- **Aim of the task**
Apart from the pictures, output all of the records exactly.

- **Records shown**
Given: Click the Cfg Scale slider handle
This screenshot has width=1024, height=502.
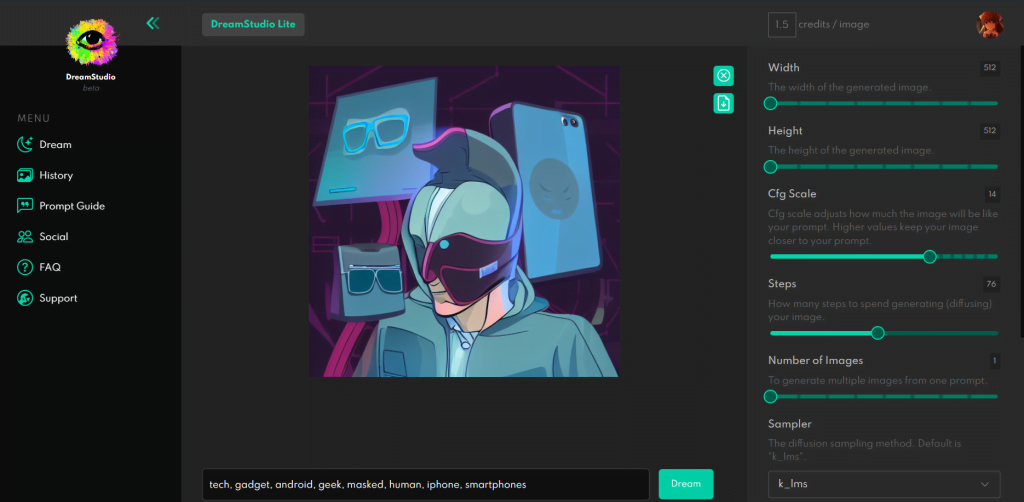Looking at the screenshot, I should pyautogui.click(x=930, y=257).
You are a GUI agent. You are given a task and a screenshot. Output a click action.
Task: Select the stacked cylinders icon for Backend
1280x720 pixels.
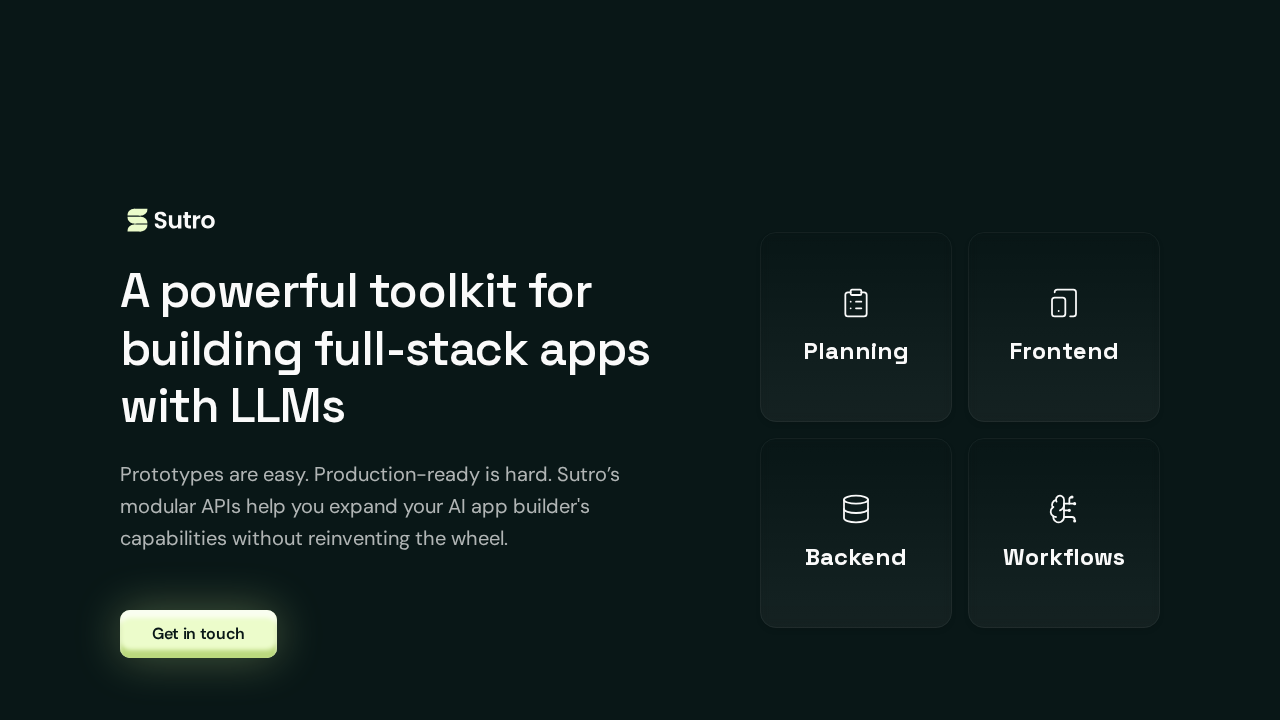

- **Answer below**
Given: Click the Cfg Scale slider handle
This screenshot has width=1024, height=502.
Looking at the screenshot, I should pyautogui.click(x=930, y=257).
You are a GUI agent. You are given a task and a screenshot. Output a click action.
Task: Select the stacked cylinders icon for Backend
1280x720 pixels.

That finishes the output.